Medical practice requires more and more interpretation of digital images. The use of AI to read those images has long been predicted but has proved trickier than many imagined to bring into actual clinical practice. Currently, AI is still mostly used for measuring standard markers in images - for example, the volume or shape of a lesion. Išgum: ‘Our aim is to automate that practice further, make it more reproduceable, to relieve the workload of experts – but we also want to develop methods that do image-based diagnosis and prognosis, without intermediate steps.’ Experts also hope that AI will soon be able to offer risk prognosis, whether someone is at risk of a heart attack, for example, and also predict the outcome of interventions, such as what effect a given medication would have.

A question of data
As with all other areas of AI development, in order to achieve the best results, high quality data sets are vital.
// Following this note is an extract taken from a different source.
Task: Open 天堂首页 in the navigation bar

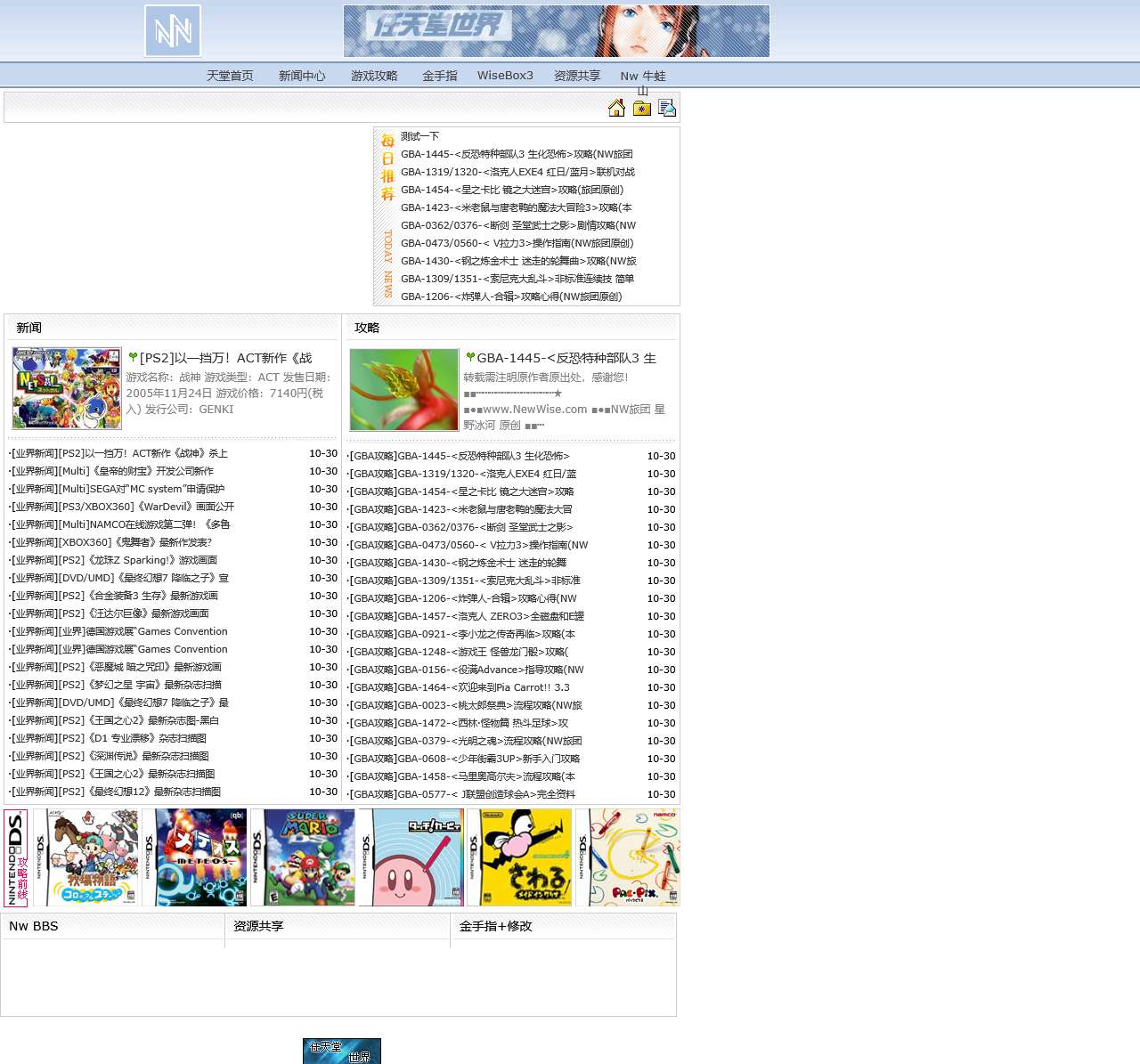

The main problem regarding data gathered in hospitals, as opposed to some other areas of AI image analysis, is that it is not from the public domain and there are myriad issues relating to privacy and patients’ rights that still need to be addressed before the information can be shared among researchers. Išgum: ‘Five years ago many experts said “In five years this will all be automated in hospitals” and that obviously hasn’t happened yet, and one of the key areas that is slowing us down is limited data sets. Our data is very often comprised of one group of people with defined limits of included pathology and analysed by a single expert, whereas in real clinical application you see so much more variety in the data.’

Interaction with experts
As well as designing the tools, Išgum is looking into ways of implementing them in clinical routine. She believes that it is essential that the tools fit seamlessly into current clinical workflow, rather than expecting the workflows to adjust to the tools. AI technology for image analysis is currently available in a number of medical fields, but pressing questions remain with regard to their implementation.

Copyright: UvA
Perhaps most importantly we need to look at how experts will interact with these tools, how will it affect their decision-making. And we need a wide range of scientific expertise, because it also involves questions of law, such as data privacy issues, or areas covered by the humanities and the social sciences, such as ethics and communication  - how do the patient, the expert and the software communicate with each other – so it’s a deeply interdisciplinary undertaking. Ivana Išgum

In order to gain the best understanding of how the tools she designs will be used in practice, Išgum also participates in medical conferences specific to the areas for which the tools are made. ‘I really want my work to make a contribution to the clinical field, so I need to keep up with all relevant developments. Also, by doing so, I know what to work on, because it’s important to work on things that are clinically interesting. I need to understand the problems and challenges of clinicians, so I can design software that is going to be truly useful.’

Eye on the future
As to the future, Išgum says that the science fiction image of having an AI analyse a scan of a human body and diagnose any problem it finds won’t be with us for a while yet. ‘It’s a wonderful idea, but there are many challenges associated with it - for example, overtreatment. Because if you see something that you weren’t looking for and aren’t sure is relevant, it may be unclear whether it should be treated. And treatment can always have knock-on effects, so we’re not sure of what the consequences of such a thing might be, because clinical work isn’t currently done like that. It might turn out to be ideal, eventually, because late diagnosis is such a problem now, and in principle that should help remove that possibility, but it might bring about problems we haven’t yet anticipated. There’s so much potential in this field, but so far to go still.’